Records from a dataset
________________________

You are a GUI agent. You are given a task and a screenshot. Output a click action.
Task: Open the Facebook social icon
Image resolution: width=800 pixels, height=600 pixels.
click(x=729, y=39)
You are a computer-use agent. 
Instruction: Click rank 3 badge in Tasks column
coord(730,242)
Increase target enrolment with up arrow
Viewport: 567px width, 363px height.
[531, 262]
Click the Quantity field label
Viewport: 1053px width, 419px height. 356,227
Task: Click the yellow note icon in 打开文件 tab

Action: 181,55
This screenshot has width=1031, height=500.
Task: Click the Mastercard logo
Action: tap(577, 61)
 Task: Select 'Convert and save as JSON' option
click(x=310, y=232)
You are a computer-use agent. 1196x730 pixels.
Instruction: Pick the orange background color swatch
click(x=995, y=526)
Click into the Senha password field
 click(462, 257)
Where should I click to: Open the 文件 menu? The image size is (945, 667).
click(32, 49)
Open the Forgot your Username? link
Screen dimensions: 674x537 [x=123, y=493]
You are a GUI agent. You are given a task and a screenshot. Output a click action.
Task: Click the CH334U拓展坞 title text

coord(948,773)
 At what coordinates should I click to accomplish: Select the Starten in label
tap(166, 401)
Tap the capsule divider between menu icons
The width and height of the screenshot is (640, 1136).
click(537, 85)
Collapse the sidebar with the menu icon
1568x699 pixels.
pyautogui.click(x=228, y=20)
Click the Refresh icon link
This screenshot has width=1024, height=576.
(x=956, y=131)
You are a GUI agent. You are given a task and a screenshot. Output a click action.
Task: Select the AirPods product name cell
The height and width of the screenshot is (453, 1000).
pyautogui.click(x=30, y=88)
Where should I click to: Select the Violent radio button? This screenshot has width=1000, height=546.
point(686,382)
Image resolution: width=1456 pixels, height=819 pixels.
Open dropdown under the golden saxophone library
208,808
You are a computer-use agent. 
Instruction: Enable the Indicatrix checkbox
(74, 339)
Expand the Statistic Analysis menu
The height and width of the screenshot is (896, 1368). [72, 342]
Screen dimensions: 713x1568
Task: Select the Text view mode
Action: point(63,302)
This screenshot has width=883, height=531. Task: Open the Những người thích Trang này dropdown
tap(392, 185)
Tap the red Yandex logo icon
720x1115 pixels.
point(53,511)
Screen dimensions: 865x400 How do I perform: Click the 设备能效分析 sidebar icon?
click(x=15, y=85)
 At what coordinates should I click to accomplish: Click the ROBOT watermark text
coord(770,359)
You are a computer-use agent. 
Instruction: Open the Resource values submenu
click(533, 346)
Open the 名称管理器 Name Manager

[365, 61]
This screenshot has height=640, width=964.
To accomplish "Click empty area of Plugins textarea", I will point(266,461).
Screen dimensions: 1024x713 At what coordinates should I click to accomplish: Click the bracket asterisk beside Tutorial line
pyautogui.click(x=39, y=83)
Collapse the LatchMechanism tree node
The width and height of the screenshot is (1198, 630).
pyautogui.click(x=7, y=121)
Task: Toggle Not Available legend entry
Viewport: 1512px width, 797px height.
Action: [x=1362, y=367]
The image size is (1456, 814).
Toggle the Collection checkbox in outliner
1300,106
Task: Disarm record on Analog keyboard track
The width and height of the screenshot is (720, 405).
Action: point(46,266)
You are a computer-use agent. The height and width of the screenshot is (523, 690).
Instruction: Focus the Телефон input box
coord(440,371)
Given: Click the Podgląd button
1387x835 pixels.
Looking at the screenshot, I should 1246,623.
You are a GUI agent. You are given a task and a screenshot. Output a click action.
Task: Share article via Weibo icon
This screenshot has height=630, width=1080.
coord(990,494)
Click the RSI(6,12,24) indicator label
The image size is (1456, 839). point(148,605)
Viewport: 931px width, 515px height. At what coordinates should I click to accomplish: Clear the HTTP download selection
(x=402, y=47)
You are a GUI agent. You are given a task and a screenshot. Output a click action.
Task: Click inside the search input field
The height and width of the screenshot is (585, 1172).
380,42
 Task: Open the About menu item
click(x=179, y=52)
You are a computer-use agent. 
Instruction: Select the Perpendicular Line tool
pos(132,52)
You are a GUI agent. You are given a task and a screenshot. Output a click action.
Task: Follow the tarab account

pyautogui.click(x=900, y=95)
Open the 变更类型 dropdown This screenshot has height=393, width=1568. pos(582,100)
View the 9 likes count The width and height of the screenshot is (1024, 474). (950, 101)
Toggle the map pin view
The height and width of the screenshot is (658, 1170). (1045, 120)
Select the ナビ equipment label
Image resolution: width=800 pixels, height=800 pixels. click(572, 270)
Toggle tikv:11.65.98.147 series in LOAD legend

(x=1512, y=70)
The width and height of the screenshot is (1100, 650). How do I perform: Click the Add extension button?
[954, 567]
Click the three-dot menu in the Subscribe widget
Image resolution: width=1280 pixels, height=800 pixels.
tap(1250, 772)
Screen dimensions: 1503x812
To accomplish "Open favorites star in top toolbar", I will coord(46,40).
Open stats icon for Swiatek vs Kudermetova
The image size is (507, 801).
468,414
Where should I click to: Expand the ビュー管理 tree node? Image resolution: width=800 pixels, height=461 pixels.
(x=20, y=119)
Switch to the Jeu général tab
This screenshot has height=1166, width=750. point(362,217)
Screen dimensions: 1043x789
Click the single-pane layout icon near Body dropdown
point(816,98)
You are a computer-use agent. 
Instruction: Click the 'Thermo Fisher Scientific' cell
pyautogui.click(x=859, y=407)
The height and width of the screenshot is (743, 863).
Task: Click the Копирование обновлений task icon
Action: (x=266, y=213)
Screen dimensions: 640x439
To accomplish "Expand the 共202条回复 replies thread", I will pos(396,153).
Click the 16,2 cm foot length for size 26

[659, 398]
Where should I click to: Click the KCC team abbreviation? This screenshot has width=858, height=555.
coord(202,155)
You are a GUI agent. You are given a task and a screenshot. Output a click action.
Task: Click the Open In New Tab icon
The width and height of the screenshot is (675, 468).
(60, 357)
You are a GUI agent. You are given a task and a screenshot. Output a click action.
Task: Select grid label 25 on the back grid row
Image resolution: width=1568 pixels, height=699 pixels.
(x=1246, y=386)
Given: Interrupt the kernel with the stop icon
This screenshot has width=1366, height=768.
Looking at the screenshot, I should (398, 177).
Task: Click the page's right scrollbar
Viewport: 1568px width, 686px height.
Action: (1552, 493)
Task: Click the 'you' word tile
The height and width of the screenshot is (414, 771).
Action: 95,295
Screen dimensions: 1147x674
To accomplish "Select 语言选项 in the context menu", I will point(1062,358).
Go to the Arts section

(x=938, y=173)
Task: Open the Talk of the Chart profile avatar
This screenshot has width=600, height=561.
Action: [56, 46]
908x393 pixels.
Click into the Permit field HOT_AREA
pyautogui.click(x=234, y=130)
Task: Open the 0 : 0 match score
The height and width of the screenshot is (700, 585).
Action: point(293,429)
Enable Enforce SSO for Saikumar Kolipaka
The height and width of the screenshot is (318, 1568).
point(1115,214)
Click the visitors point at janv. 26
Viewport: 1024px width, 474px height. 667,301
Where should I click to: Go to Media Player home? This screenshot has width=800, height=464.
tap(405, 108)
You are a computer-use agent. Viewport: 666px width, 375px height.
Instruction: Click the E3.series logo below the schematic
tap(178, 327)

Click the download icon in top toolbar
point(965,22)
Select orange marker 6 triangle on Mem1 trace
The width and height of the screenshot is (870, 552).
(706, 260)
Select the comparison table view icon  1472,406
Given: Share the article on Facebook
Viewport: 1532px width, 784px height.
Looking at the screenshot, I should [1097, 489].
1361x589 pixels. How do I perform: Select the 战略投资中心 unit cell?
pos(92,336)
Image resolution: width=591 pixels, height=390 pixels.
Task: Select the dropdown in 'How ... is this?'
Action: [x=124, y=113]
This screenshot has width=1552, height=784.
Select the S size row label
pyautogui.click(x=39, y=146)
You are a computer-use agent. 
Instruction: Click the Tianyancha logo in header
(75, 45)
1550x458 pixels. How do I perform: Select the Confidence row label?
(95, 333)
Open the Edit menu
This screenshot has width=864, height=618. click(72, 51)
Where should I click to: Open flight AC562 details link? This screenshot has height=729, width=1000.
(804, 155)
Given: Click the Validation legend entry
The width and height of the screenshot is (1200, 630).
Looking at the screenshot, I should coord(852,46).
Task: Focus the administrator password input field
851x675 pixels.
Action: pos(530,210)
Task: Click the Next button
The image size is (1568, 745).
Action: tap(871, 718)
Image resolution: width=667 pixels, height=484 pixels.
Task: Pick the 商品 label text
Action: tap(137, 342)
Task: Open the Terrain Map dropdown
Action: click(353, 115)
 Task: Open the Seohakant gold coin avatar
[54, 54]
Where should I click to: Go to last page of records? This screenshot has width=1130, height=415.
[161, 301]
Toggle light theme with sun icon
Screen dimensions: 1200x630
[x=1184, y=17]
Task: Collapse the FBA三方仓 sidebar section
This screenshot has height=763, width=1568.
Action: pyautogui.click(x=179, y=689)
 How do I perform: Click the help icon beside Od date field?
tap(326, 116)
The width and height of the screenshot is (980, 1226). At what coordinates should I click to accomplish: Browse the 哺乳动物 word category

________________________

Select all lines with the word "Facebook" from the entries above.

Task: Open the Facebook social icon
Given: Share the article on Facebook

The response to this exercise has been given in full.